(Stored data entries)
########
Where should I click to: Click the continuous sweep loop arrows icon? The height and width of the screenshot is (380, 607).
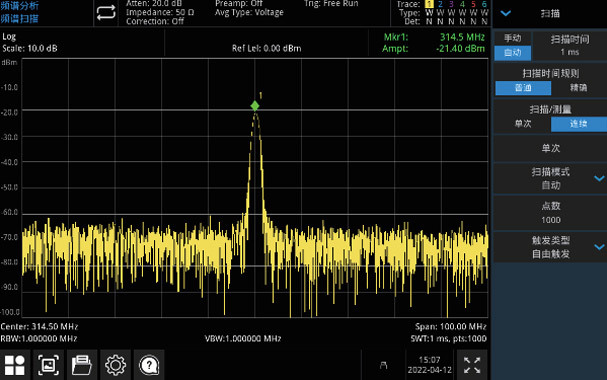tap(106, 13)
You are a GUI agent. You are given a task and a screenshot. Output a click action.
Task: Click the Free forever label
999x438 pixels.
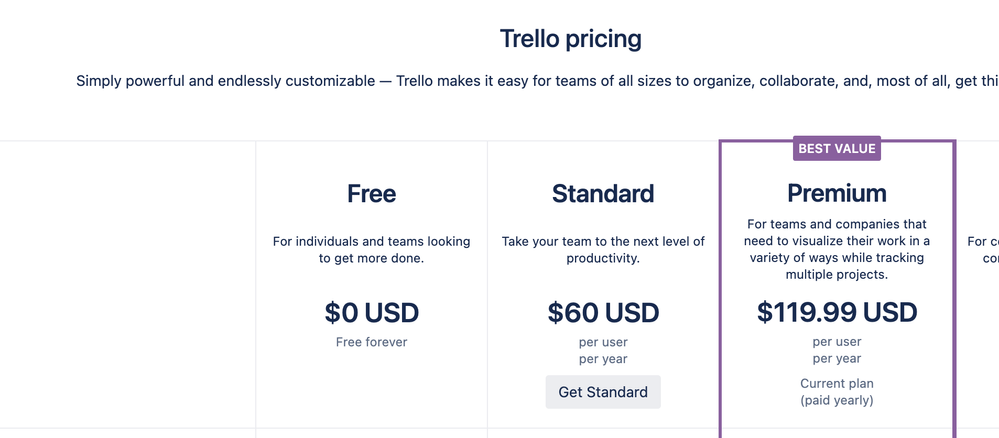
########
[Work task] Reproduce word for word the lines running from the line with "You are a GUI" through the end of the data, both included, and nothing else; leave out the pictures.

[Solution for this task]
You are a GUI agent. You are given a task and a screenshot. Output a click action.
Task: Click the Free forever label
999x438 pixels.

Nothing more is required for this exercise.